## INSTRUCTIONS FOR THE TASK
Answer these questions about the article on email delivery:
1. What share of permission-based email does the Return Path study say ISPs fail to deliver?
2. What do most marketers assume will show their delivery rates?
3. Why do customers complain to ISPs about email campaigns?

## EXERCISE TEXT
You might think your response rate is the only thing your customers affect when you send them an email campaign. While that may often be the most visible metric, customers also affect your email delivery rates in a major way.
In fact, according to a recent Return Path study, nearly 19 percent of permission-based email does not get delivered to the intended mailboxes by ISPs -- which obviously affects every other campaign metric, as well. Your customers hold an important key to solving this non-delivery problem.
What’s your delivery problem?
The first step to solving your delivery issues is to recognize where your problems lie. Most marketers assume their delivery rates can be seen through bounce analysis. This is a bad assumption, as most non-delivered mail does not generate a response from ISPs or show up in SMTP files. To really know the extent of your delivery failures, you must monitor your delivery rates through an outside vendor or internal seed list system. If that analysis shows that a problem exists, it’s then time to solve it by looking at your technical configurations, content, and IP blacklist inclusion. It is the latter point that your customers impact.
Your customers’ role in email delivery
How, you might ask, do customers have an impact on something as structural as email delivery? This one is easy -- they complain to ISPs because they think your email is spam. In fact, much of the permission-email that gets blocked today is because of such customer complaints.

## INFORMATION SUPPLIED
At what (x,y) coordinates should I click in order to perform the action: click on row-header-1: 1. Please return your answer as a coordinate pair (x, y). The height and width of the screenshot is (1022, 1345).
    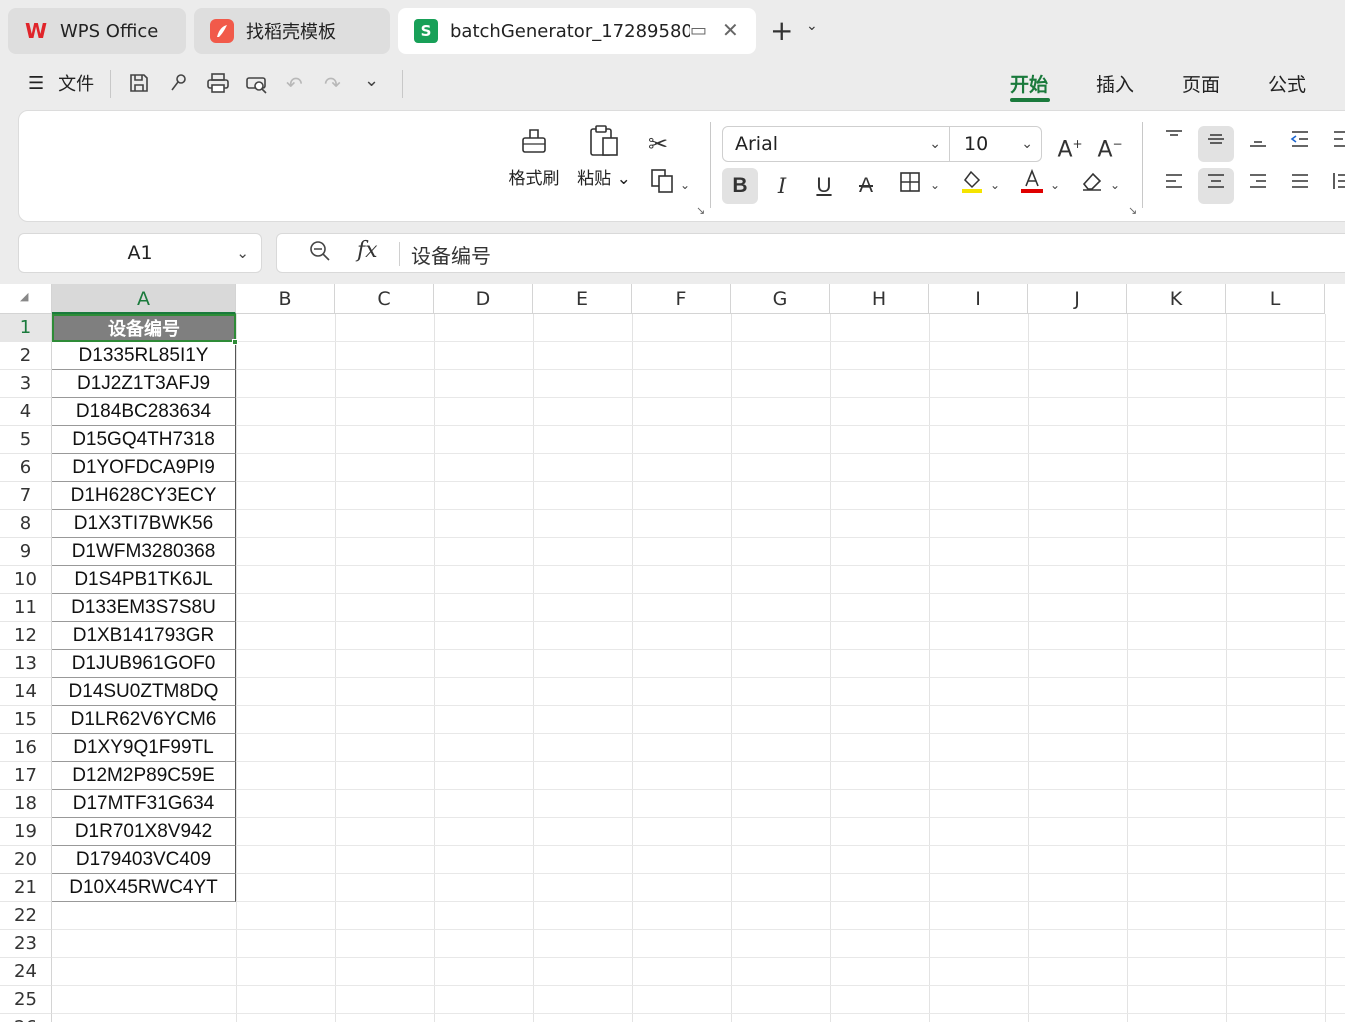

## SOLUTION BELOW
1. Nearly 19 percent.
2. Bounce analysis.
3. They think the email is spam.